El proyecto es de la minera Los Azules, de McEwen Cooper, que planea comenzar con una tarea por etapas. La primera es avanzar con los jóvenes en una unidad tecnológica en el Colegio Agrotécnico de Barreal, en convenio con la Universidad Católica y el seguimiento del Instituto Nacional de Tecnología Agropecuaria (INTA). Después ir directamente al trabajo con los productores de Calingasta.
En ese punto es donde Los Azules decidió poner en marcha un proyecto de gestión eficiente del agua que, según explicó Facundo Vita, jefe de Relaciones Comunitarias de la empresa, busca trabajar primero con los jóvenes y después directamente con los productores de Calingasta.
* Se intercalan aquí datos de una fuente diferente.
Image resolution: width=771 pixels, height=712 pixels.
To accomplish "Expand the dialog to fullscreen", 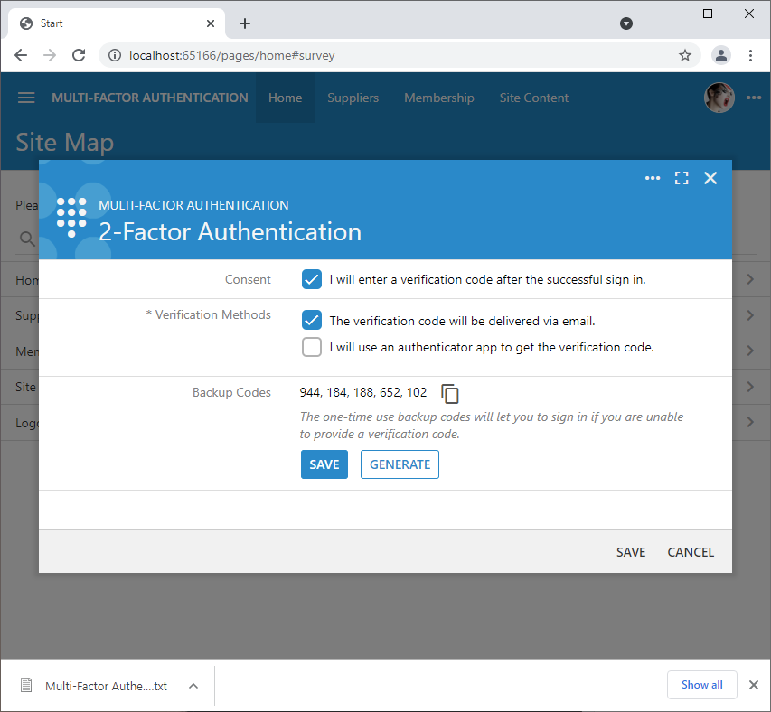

“Estamos iniciando este año un proyecto muy ambicioso sobre gestión eficiente del agua en Calingasta, que va a tener mucho impacto incluso en toda la provincia”, dijo Facundo Vitta, jefe de Relaciones Comunitarias de la minera. “Hoy estamos viendo muchísima nieve, pero la realidad es que, si uno analiza los últimos 100 años de los ríos de la provincia de San Juan y de Los Andes centrales, hay una disminución progresiva de la cantidad de agua en nuestros ríos. Hemos transitado años de mucha escasez y necesitamos hacer una gestión eficiente del recurso hídrico”, indicó.
Del aula a las fincas

El primer paso apunta a crear una unidad tecnológica de riego en el Colegio Agrotécnico Jesús de la Buena Esperanza, en Barreal. La idea es que allí los estudiantes puedan aprender cómo funcionan distintas tecnologías de riego y que ese espacio también sirva para que los productores conozcan, vean y prueben las alternativas disponibles.
Después vendrá una segunda etapa: trabajar directamente con los productores para ayudarlos a incorporar tecnología en sus propias fincas. Uno de los puntos que Vita remarcó durante la entrevista es que el objetivo no es simplemente colocar equipos de riego y dejarlos funcionando.
El proyecto contempla un acompañamiento junto al INTA, con la intención de que los productores puedan utilizar correctamente las herramientas y medir si efectivamente están logrando ahorrar agua.
La apuesta es que una mejor utilización del recurso permita también aprovechar mejor el agua que cada productor ya tiene disponible e incluso evaluar la posibilidad de ampliar la superficie cultivada, siempre que las condiciones productivas y económicas lo permitan.
Los canales de riego

Para Los Azules, el desafío no pasa solamente por llevar una tecnología determinada a una finca, sino por conseguir que esa tecnología sea útil en el día a día. Después, con una tercera etapa, ya trabajar con productores que compartan agua del mismo canal para mejorar esa infraestructura de distribución y que el productor pueda contar con el agua cuando su cultivo lo requiera. “Hay muy pocos productores que tienen tecnología de riego en Calingasta”, dijo el experto.
La idea, explicó, es avanzar hacia una mirada más completa: mejorar la infraestructura, distribuir mejor el agua y hacer que llegue cuando el cultivo realmente la necesita.
La iniciativa aparece en un contexto particular para San Juan. Durante el recorrido realizado por Tiempo de San Juan en la huella minera que está despejando de nieve Los Azules, la cordillera mostró una acumulación extraordinaria. En algunos sectores del camino de acceso, las máquinas deben remover varios metros de nieve para poder avanzar y tardaran dos meses más de lo habitual para poder llegar al campamento ubicado a unos 97 kilómetros de Calingasta.
Ramiro Cascón, jefe de Soluciones Hídricas de Los Azules, explicó durante esa visita que el crecimiento importante de los caudales comenzaría hacia fines de octubre y noviembre, mientras que los mayores valores se esperan para diciembre y enero, dependiendo de las temperaturas de la cordillera.
Pero para Vitta, el problema no termina cuando llega el agua. Al contrario: es justamente allí cuando empieza otro desafío: que tanto en épocas de escasez como de abundancia el recurso hídrico debe aprovecharse con mayor eficiencia.